Богачев пулей выскочил из самолета и бросился следом за Струмилиным. Когда он вбежал в диспетчерскую, Струмилин стоял у стола без шапки, а молоденький парень, еще моложе Пашки, говорил:

— А мне не важно! Закон для всех один, ясно? Кто вам разрешал нарушать его, а?

Богачев шагнул к столу и сказал:

— Во-первых, не ругайте нас, пожалуйста, а во-вторых, машину сажал я.

— Что?! Так почему же…

Богачев снова перебил его:

— Не ругайте командира, прошу вас! Я посадил так, ослушавшись его приказа, ясно вам?

— Я потребую отстранения вас от полетов!

— Требуйте!

— Вы свободны!

Богачев вышел первым. Струмилин улыбнулся, надел шапку и спросил:

— А я?

— Вы тоже, — ответил диспетчер, не поднимая головы от стола.

Струмилин вышел из диспетчерской и крикнул:

— Паша!

Но Богачев не отозвался. Он несся в радиоцентр, спотыкаясь, падая и снова поднимаясь. Он прибежал туда и спросил:

— Радиограмма Богачеву есть?

— Есть, — ответил радист и протянул ему запечатанный бланк.

Богачев разорвал запечатанный бланк и стал читать текст, наклеенный криво.

«Мне тоже хочется праздновать ваши двадцать пять лет в „Украине“. Счастья вам и хороших полетов.

Женя».

Богачев нашел Струмилина, Аветисяна, Брока и Пьянкова в гостинице. Они сидели и, смеясь, говорили о чем-то. Когда он вошел, все замолчали.

— Павел Иванович, — сказал Богачев с порога, — мне надо сегодня же вылететь в Москву.

— Общее помешательство? — спросил Струмилин. — Или только частичное?

— Общее, — ответил Павел.

Все засмеялись, и Богачев не увидел в глазах товарищей того, что он видел двадцать минут тому назад. Он увидел в их глазах самого себя. А это очень хорошо — видеть самого себя в глазах людей, с которыми говоришь. Это значит — на тебя смотрят чистыми глазами. А чистыми глазами смотрят только на друзей. На самых настоящих друзей, Павел знал это абсолютно точно.

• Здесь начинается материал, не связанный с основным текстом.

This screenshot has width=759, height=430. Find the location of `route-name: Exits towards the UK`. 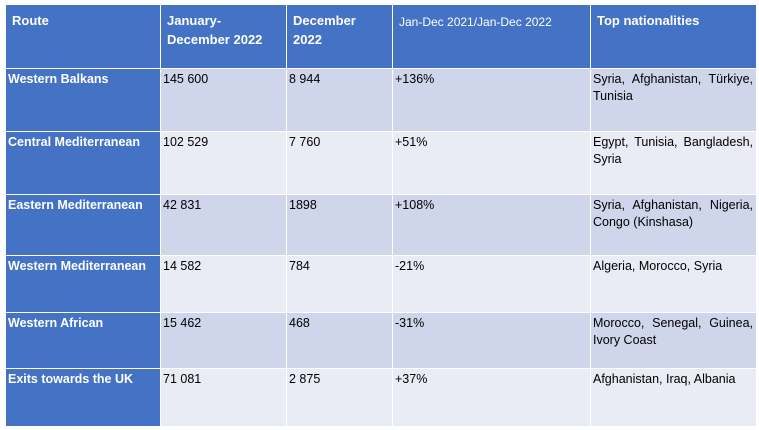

У начальника высокоширотной арктической экспедиции Годенко собралось совещание.

Начальника экспедиции называли «некоронованным королем Арктики». Его называли так по справедливости: огромные просторы океана и суши — от Архангельска через точку Северного полюса к бухте Провидения — такой огромный треугольник «принадлежал» Годенко, ученому и путешественнику.

Все ледоколы и самолеты, зимовки и фактории, аэродромы и поселки, экспедиции, высаженные на лед, — все это подчинялось ему, Годенко, потому что он руководил научными изысканиями, которые впоследствии, после скрупулезной обработки в Арктическом институте, станут достоянием мировой науки и помогут разгадать еще один секрет в мудреном устройстве нашего беспокойного «шарика».

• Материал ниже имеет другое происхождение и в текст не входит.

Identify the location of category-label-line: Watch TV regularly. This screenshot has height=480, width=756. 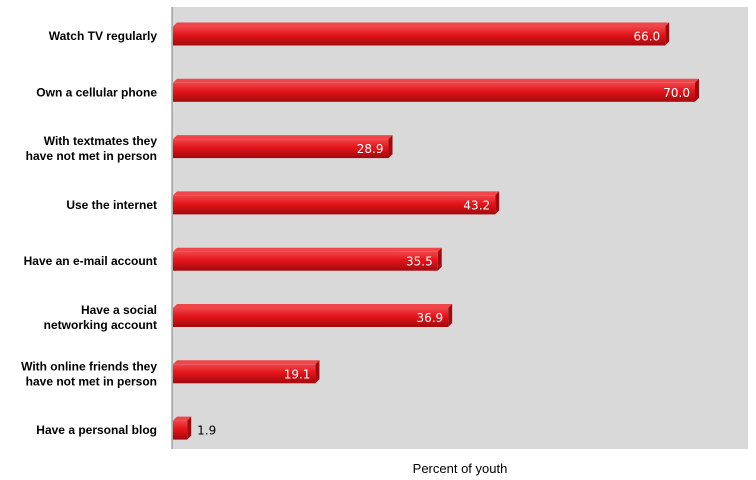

Такая всесторонняя экспедиция была организована в Арктике впервые, и поэтому на Диксоне собралось особенно много народу. Здесь были и ученые, и инженеры, и опытнейшие летчики страны, и писатели, и корреспонденты газет и радио, и кинооператоры, и даже два артиста из ВГКО с номером «Жанровые песни, сцены из опер и оперетт». Все приехавшие на Диксон из Москвы и Ленинграда ждали совещания у Годенко, которое должно было решить точную дату общего выхода на лед. Все транспортные подготовительные работы были закончены, летчики полярной авиации сделали много рейсов над тундрой, а теперь предстоял самый ответственный период работы на льду.

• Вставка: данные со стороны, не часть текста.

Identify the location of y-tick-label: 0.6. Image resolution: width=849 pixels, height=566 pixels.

О том, как много мужества надо иметь, чтобы работать над океаном, садиться на дрейфующий лед, спать в палатках, когда крошатся льды, и делать при этом свою работу, сейчас мало пишут в газетах. Считается, что все написано: были папанинцы, была Антарктида — и хватит. Страшный и равнодушный оборот: «Это уже освещено в печати», — проник и в Арктику. Мужество нельзя «освещать». Мужество не может быть «уже освещено». Это непреходящая ценность.